C’est aux environs de 10 heures du matin que plusieurs enseignants grévistes ont pris d’assaut la route principale de la ville de Boké. Ils ont bloqué la circulation pour protester contre « le gel sélectif » de leurs salaires et les menaces dont ils font l’objet.

« Cette marche des enseignants vise à dénoncer les différentes menaces et le gel sélectif des salaires des enseignants. Parce qu’en ce moment, ils sont en train de dégeler mais de façon sélective. Ils sont encore en train de nous menacer comme quoi, ils vont radier les enseignants de la fonction publique. C’est pour cela que tout le monde s’est mobilisé », a indiqué Mohamed Doumbouya, le secrétaire général de l’antenne du SLECG à Boké.

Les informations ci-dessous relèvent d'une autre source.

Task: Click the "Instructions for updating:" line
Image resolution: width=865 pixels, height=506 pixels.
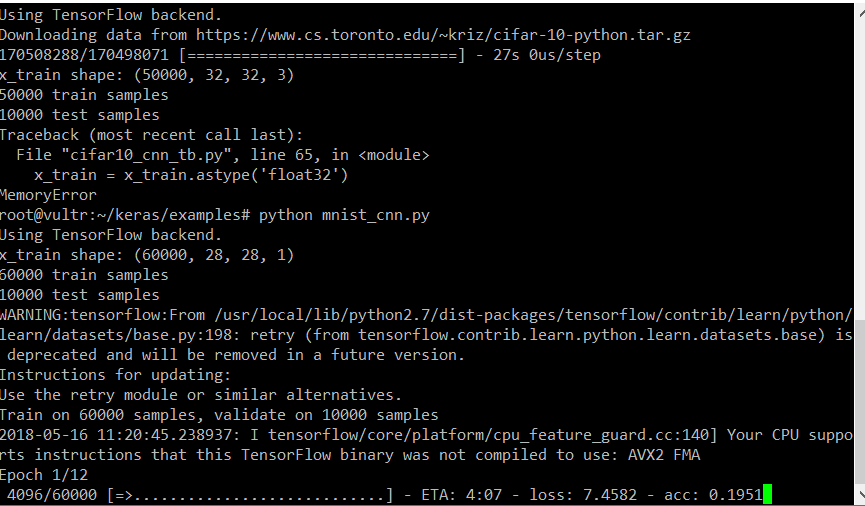Action: [115, 374]
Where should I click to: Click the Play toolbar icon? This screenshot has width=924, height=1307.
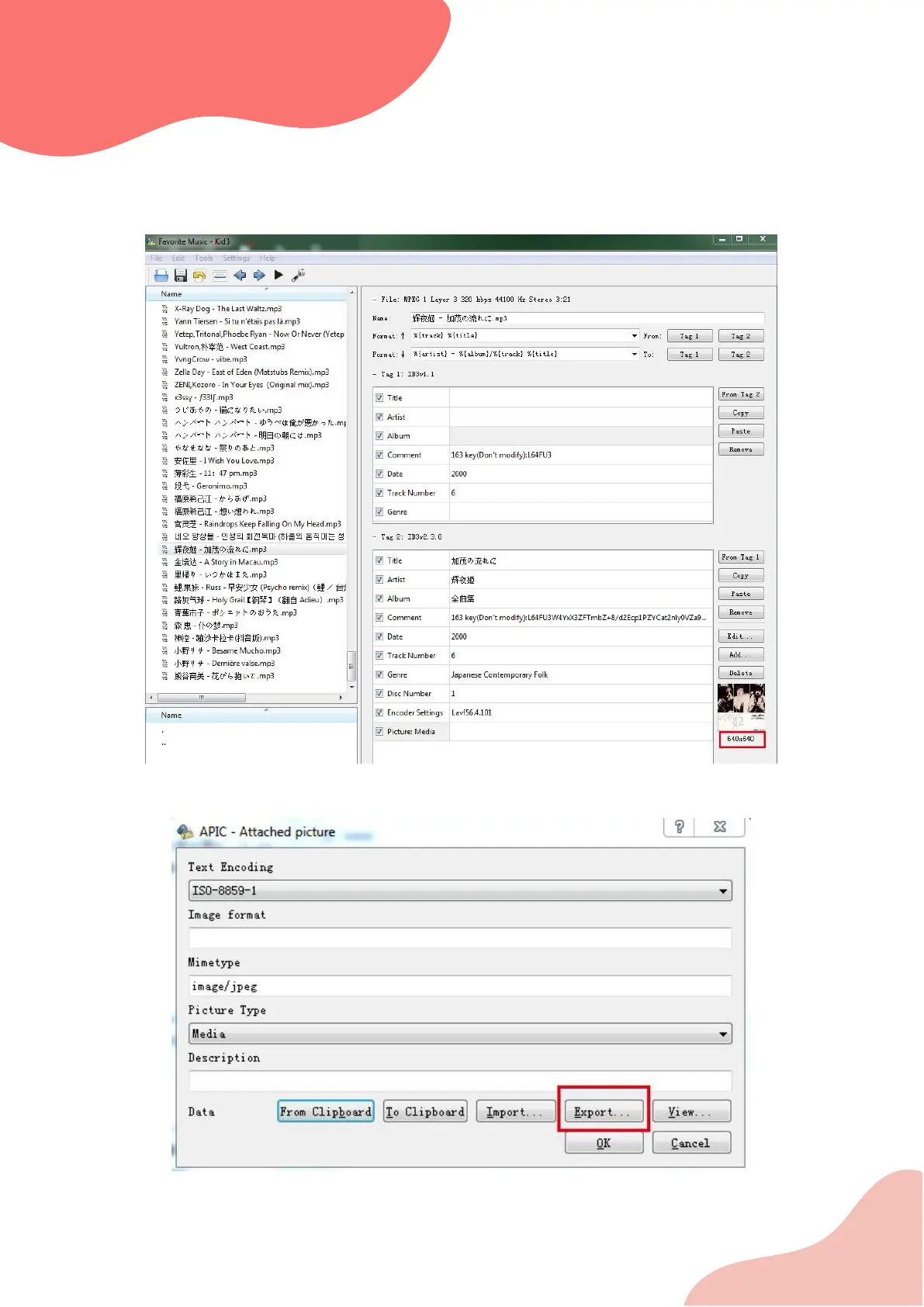279,275
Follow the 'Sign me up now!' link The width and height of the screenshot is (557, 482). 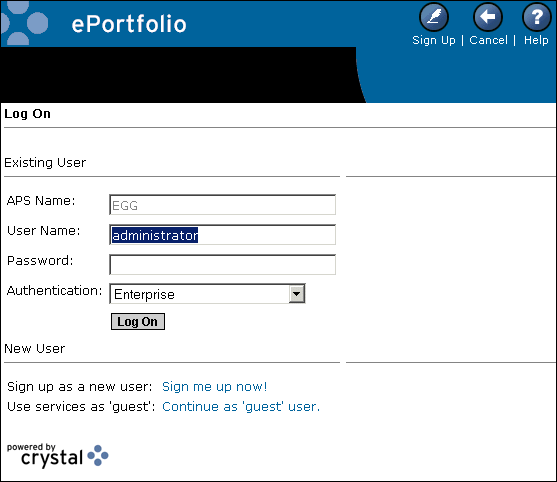coord(215,386)
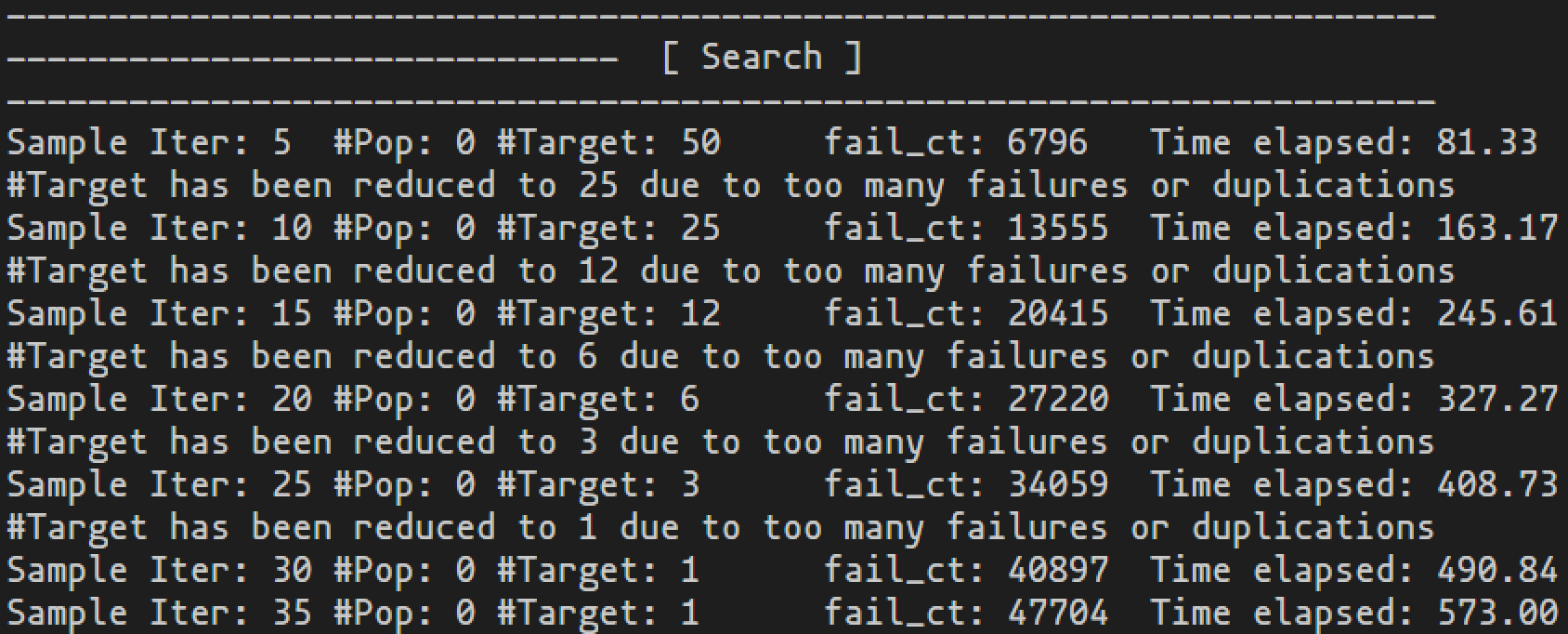The height and width of the screenshot is (634, 1568).
Task: Click the fail_ct value 13555
Action: click(x=1058, y=228)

Mais, le mouvement n’a pas duré longtemps. Peu après le départ des manifestants, ils se sont heurtés aux forces de l’ordre, massivement déployées à la place des martyrs de la ville. La police a fait usage de gaz lacrymogènes pour disperser les enseignants. « Ils ont jeté des gaz lacrymogènes et violenté les gens. C’est ainsi qu’on s’est dispersé », ajoute Mohamed Doumbouya.

Empêchés de manifester dans la rue, les enseignants en grève depuis près de trois mois et dont les salaires sont gelés, sont allés se retrouver dans les locaux de la Direction Préfectorale de l’Education (DPE). Ils ont réitéré leur détermination à poursuivre la grève jusqu’à ce que le gouvernement accepte de négocier avec le SLECG pour trouver un compromis.

« Nous demandons à ce qu’il y ait des négociations pour trouver une solution à cette crise. Seul le Général Aboubacar Soumah est habilité à suspendre la grève, et tant qu’il n’y a pas de négociations, la grève et les manifestations continuent », a laissé entendre le leader local du SLECG.